Question

Calculate the wavelength, wavenumber and frequency of photons having an energy equal to three electron volt. $\left( {h = 6 \cdot 62 \times {{10}^{ - 27}}{\text{erg - s}}} \right)$.

Answer 1

Hint: Photons are the particles which have electromagnetic radiation. Wavelength is the consecutive difference between two crests or troughs in a wave.

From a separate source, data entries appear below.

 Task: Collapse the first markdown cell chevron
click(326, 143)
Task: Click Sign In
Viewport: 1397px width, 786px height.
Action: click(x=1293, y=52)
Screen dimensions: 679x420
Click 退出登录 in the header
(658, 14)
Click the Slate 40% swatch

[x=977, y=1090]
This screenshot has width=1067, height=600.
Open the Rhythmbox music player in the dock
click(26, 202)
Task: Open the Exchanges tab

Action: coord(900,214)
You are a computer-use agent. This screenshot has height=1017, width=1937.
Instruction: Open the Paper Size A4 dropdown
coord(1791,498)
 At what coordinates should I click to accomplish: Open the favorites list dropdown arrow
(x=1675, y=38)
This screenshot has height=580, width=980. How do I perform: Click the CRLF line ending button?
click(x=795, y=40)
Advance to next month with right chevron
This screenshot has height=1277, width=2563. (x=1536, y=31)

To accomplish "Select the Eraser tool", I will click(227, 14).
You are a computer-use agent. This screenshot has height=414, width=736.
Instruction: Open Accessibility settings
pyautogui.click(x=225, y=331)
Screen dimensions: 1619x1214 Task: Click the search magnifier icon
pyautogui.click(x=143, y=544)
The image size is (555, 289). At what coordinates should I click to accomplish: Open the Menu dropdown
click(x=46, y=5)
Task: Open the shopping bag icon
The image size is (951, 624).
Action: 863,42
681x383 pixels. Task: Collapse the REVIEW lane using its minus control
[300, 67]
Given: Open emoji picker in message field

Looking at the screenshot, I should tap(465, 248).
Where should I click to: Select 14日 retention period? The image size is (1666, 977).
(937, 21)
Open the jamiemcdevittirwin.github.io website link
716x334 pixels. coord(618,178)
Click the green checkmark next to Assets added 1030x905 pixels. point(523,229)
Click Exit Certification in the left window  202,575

The formula of the energy of the wave can be used to calculate the frequency of the wave The relation between the speed, frequency and wavelength can be used to calculate the wavelength and wave number.

Formula used: The energy of the wave is given by $E = h \cdot v$ where $E$ is the energy $h$ is the Planck’s constant and $v$ is the frequency of the wave.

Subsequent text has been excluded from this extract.